What is your Dating Risk Tolerance?
What is your value?
A few years back, I met this great guy online. One of those ideal guys...you know the ones? They look really good on paper and then actually live up to your expectation, when you meet them in person!
Oh, he checked off ALL the boxes:
Tall (he was 6’4”…well, I imagine he still is)
…and on and on it goes, right?!?! (Yes, I have a list! Come on now, we all do, in one form or another.)
Well, everything seemed to be going swimmingly (we met on POF, after all)…and then, after only 4 days, he professed his love for me! Yes, I said 4 days, not dates. Not that 4 dates would have been much better.
HIM: “I’m in love with you!”
ME: “No, you’re not.”
Him: “Yes, I am.”
ME: “You hardly know me.”
HIM: “I feel like I’ve known you all my life.”
ME: “That doesn’t mean you’re in love with me, Hun.”

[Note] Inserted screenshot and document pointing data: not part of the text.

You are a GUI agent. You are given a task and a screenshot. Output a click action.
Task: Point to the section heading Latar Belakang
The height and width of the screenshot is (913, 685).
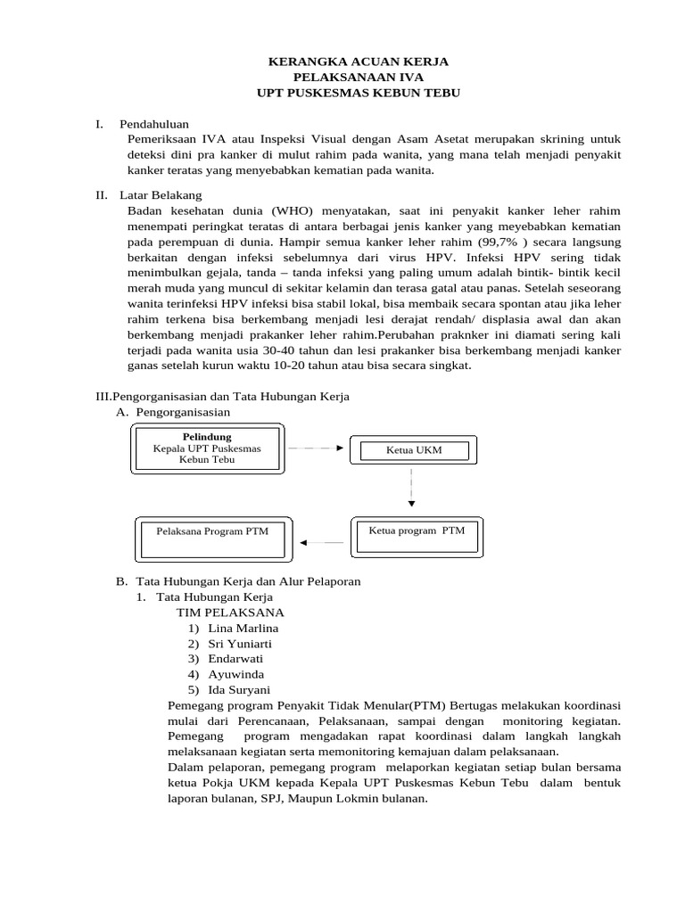(165, 194)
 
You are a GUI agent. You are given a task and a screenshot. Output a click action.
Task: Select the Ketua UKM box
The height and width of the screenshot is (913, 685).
(414, 450)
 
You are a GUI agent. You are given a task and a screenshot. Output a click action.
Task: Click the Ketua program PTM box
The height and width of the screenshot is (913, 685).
(417, 531)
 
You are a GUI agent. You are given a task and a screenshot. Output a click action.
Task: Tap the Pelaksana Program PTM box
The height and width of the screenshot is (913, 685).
(211, 531)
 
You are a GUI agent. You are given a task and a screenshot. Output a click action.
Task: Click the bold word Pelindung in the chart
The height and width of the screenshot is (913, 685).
(207, 437)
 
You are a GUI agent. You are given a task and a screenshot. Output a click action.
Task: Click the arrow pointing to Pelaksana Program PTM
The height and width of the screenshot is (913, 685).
(322, 542)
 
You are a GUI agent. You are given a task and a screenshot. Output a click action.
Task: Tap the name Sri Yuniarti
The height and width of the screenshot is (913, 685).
(240, 643)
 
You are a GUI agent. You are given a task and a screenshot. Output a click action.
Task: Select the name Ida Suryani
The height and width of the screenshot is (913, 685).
(239, 689)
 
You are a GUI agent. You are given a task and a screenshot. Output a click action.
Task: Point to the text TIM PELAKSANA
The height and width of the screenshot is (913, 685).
(230, 613)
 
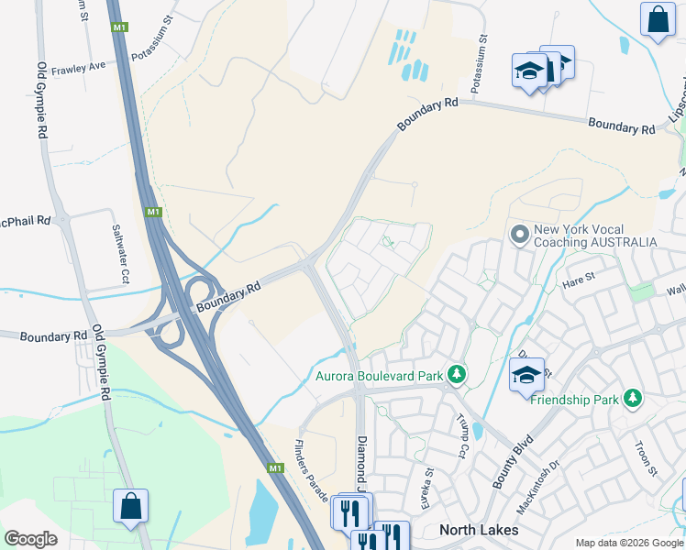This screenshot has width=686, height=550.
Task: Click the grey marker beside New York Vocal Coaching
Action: pyautogui.click(x=520, y=236)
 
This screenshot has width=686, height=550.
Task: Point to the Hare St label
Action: pyautogui.click(x=579, y=274)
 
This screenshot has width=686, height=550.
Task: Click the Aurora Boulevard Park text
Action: pyautogui.click(x=379, y=375)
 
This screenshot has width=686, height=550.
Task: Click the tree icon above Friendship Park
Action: pyautogui.click(x=632, y=398)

HIM: “I’ve never been able to talk to anyone like I can talk to you.”
ME: “Ok, I believe that, but that still doesn’t mean you’re in love with me.”
HIM: “I’ve never felt this way about anyone before, I’m in love with you.”

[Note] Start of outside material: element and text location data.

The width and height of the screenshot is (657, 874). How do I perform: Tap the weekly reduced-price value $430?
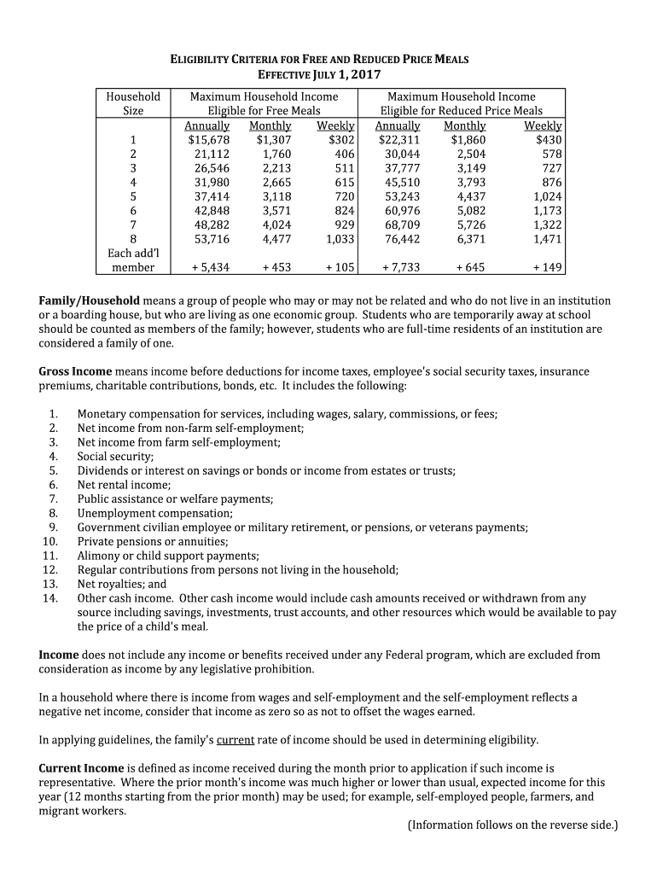[x=549, y=140]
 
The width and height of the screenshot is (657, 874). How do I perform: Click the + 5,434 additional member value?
[x=210, y=267]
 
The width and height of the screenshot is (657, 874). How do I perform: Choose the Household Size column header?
[x=133, y=103]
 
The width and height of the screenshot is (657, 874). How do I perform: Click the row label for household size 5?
[x=133, y=196]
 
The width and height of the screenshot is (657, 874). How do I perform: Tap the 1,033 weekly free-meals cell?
[x=340, y=239]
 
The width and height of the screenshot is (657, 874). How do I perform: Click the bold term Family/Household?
[x=90, y=301]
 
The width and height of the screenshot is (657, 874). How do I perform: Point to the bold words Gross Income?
[x=75, y=372]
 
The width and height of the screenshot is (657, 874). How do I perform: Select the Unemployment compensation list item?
[x=154, y=513]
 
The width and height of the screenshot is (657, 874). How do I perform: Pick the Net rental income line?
[x=125, y=485]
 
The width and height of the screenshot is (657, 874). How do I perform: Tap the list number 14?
[x=50, y=597]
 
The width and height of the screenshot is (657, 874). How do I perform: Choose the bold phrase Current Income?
[x=81, y=768]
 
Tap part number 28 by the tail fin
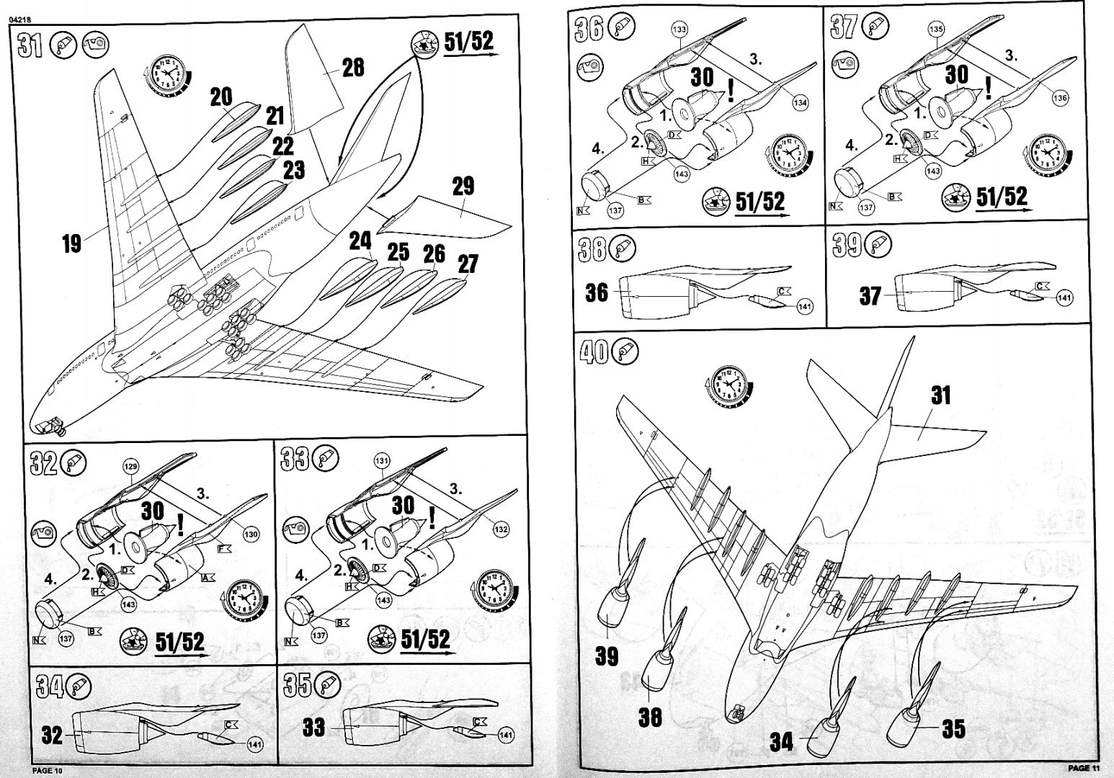pyautogui.click(x=353, y=68)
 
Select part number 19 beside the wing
pyautogui.click(x=71, y=243)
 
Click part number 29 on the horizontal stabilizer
pyautogui.click(x=463, y=186)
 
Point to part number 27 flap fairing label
pyautogui.click(x=468, y=264)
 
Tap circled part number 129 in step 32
pyautogui.click(x=130, y=468)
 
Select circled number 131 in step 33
pyautogui.click(x=382, y=461)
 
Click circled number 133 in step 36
pyautogui.click(x=679, y=30)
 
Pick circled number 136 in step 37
pyautogui.click(x=1060, y=98)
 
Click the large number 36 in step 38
pyautogui.click(x=597, y=293)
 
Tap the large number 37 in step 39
pyautogui.click(x=870, y=296)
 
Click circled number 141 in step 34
pyautogui.click(x=254, y=744)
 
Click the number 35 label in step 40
pyautogui.click(x=953, y=729)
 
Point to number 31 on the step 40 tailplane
pyautogui.click(x=940, y=395)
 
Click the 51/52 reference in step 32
pyautogui.click(x=180, y=640)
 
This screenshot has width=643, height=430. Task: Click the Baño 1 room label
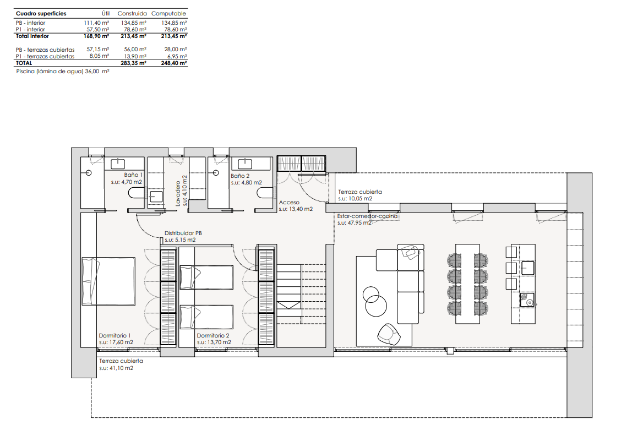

ME: “…if you say it again, I’m going to have to stop seeing you.”
Suffice it to say, I’ve never backed out of a room so quickly in my life!
I wish I could tell you the drama ended there, but alas it did not.

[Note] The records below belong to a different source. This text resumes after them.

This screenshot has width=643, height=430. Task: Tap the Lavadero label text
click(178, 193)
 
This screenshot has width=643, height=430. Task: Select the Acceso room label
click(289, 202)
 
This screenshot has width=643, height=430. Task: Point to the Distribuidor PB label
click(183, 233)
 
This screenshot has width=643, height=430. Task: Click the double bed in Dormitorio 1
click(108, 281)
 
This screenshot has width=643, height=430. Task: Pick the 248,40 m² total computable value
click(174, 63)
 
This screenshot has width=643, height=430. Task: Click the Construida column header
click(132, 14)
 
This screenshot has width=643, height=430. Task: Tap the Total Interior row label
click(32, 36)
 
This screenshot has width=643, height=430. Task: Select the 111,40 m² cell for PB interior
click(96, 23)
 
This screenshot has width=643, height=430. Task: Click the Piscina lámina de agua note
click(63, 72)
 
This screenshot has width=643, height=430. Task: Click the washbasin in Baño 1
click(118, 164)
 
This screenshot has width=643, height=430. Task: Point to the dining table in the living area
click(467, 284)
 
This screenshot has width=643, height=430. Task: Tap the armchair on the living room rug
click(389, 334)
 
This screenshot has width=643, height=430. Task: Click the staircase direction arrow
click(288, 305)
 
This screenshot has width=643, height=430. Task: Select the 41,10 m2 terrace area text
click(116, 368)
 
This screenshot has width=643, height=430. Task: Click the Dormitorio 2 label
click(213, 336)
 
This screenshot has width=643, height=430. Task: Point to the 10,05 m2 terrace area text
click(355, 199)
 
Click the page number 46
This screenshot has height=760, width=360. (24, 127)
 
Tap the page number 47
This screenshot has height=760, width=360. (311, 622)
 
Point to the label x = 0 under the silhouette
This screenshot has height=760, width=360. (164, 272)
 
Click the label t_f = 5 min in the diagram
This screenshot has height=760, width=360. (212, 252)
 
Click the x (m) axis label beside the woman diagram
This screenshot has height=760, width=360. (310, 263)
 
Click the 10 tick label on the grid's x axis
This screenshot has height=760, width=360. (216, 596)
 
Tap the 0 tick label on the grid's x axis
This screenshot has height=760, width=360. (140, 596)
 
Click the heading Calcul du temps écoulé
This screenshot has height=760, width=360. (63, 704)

After a couple weeks of endless texts, begging me to reconsider my position, with little to no response from me, a few days passed and I hadn’t heard from him. I was thinking he had finally moved on, but no…he found me again online and told me that his roommate had confiscated his phone and deleted my number, so he’d stop texting me! He actually asked for my number again. Hmmm, yeah, not so much!
I tell you this story, to demonstrate the habit so many of us have, of getting invested in a potential relationship far too quickly. I am not immune, I’ve done it myself…once! ;)
Now, imagine with me, if you will, you have $1M to invest, would you invest the entire $1M in the shiniest new company on Wall Street, with little to no demonstrated revenue growth or without checking the bottom line? Of course you wouldn’t, because it’s too high of risk. You may invest a minimal amount initially, but surely wait until the company had a proven track record and, in the meantime, watch its performance closely and do the appropriate research, before investing big.
I’m sure we can all agree, it is prudent to begin new financial ventures with some degree of caution, and dating is no different. Just like investing is a complex process of analyzing your personal financial situation and balancing it against your goals and objectives, to determine your risk tolerance, one can approach dating in much the same manner.
What is your risk tolerance when it’s your heart you’re investing? Is your heart worth $1M? What is your risk capital? How much of your heart are you willing to invest initially, to avoid total devastation, if you experience a loss? What are your investment objectives? Do you have clarity regarding the person or relationship you are seeking?
The next time you meet that seemingly ideal person online, or go on a first date, or even a second or third, simply relax and enjoy the process, stay open to the possibilities, but don’t invest your heart so quickly or deeply! Remember, in the event things turn out less than ideal, it’s easier to recover from minimal investment. As a matter of fact, consider diversifying your dating portfolio. Spreading your risk around decreases your overall exposure to any single investment. With appropriate diversification, the probability of total loss is greatly reduced. This comes back to the preservation of capital.
Perhaps you’re already invested, but you’re seeing red flags. For example; you’re feeling disrespected. Well, my lovelies, if you feel disrespected, you’re likely being disrespected. I know it’s not easy to walk away from a situation you’ve invested your heart in, but when you stay, you’re telling yourself that the situation, or the other person in the situation, is more valuable than you are. And we both know that’s not the case, don’t we?
When you lay your head on your pillow tonight, I want you to ask yourself this question:
“What is my value?”
And then I want you to answer yourself:
“Self, you are precious, you are significant, you are like no other and you are loved!”
If you don’t believe yourself, then I want you to repeat this question and answer period, every night, until you do!